Now some of the Jews thought that the destruction of Herod's army came from God, and that very justly, as a
punishment of what he did against John, that was called the Baptist: for Herod slew him, who was a good man, and
commanded the Jews to exercise virtue, both as to righteousness towards one another, and piety towards God, and so
to come to baptism; for that the washing [with water] would be acceptable to him, if they made use of it, not in order
to the putting away [or the remission] of some sins [only], but for the purification of the body; supposing still that the
soul was thoroughly purified beforehand by righteousness. Now when [many] others came in crowds about him, for
they were very greatly moved [or pleased] by hearing his words, Herod, who feared lest the great influence John had
over the people might put it into his power and inclination to raise a rebellion, (for they seemed ready to do any thing
he should advise,) thought it best, by putting him to death, to prevent any mischief he might cause, and not bring
himself into difficulties, by sparing a man who might make him repent of it when it would be too late. Accordingly
he was sent a prisoner, out of Herod's suspicious temper, to Macherus, the castle I before mentioned, and was there
put to death. Now the Jews had an opinion that the destruction of this army was sent as a punishment upon Herod,
and a mark of God's displeasure to him [Flavius Josephus, Jewish Antiquities, 18. 5. 2. (translation by William
Whiston)].
As with other passages in Josephus relating to Christian themes, concern remains over whether the passage was part
of Josephus' original text or instead a later interpolation. Skeptical writer Frank Zindler argues that the passage is an
interpolation by a Sabian [Frank R. Zindler, The Jesus The Jews Never Knew: Sepher Toldoth Yeshu and the Quest
of the Historical Jesus in Jewish Sources (AAP, 2003)]. The passage dates to at least the early third century as it is
quoted by Origen in Contra Celsum. It was also quoted by Eusebius of Caesarea in the fourth century.

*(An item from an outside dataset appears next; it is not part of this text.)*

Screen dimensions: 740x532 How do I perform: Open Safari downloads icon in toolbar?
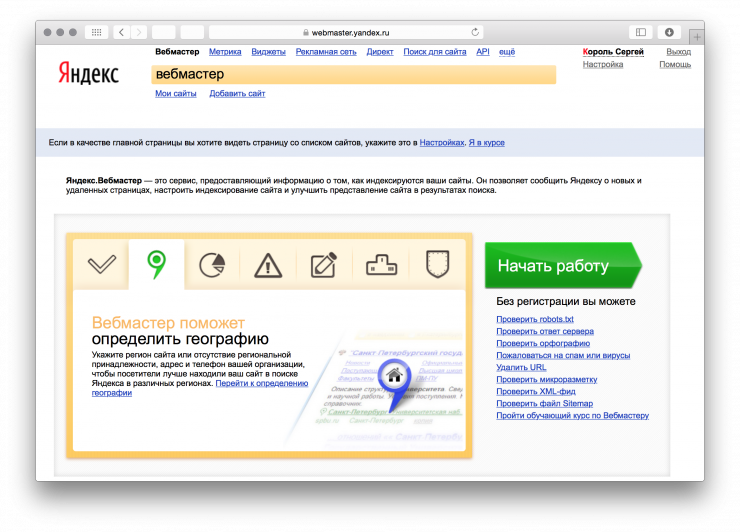pyautogui.click(x=669, y=32)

According to this passage, the execution of John was blamed for a defeat Herod suffered in around 36. Divergences
between the passage's presentation and the Biblical accounts of John include baptism for those whose souls have
already been "purified beforehand by righteousness" is for purification of the body, not general repentance of sin
(Mark 1:4). Biblical scholar John Dominic Crossan differentiates between Josephus' account of John and Jesus:
"John had a monopoly, but Jesus had a franchise." To get baptized, Crossan writes, you went only to John. Stopping
the movement meant only stopping John. His movement ended with his death. Jesus invited all to come and see how
he and his companions had already accepted the Government of God, entered it and were living it. Such a communal
praxis was not just for himself, but could survive without him, unlike John's movement [Crossan, John Dominic, God
and Empire (HarperCollins, 2007), p. 117ff ].
Noli me Tangere by Hans Holbein the Younger.*
Mary Magdalene, Saint
Act I, Signature xxiii - (35)
Flourished 1st century, Palestine; feast day July 22.
Follower of Jesus and the first person to see the resurrected Christ. According to Luke 8:2 and Mark 16:9, Jesus
cleansed her of seven demons. She accompanied him in Galilee, and she witnessed his Crucifixion and burial. On
Easter morning she went with two other women to anoint the corpse, but the tomb was empty. Christ later appeared
to her and instructed her to tell the Apostles that he was ascending to God. Popular tradition has long associated her
with the repentant prostitute who anointed Christ's feet.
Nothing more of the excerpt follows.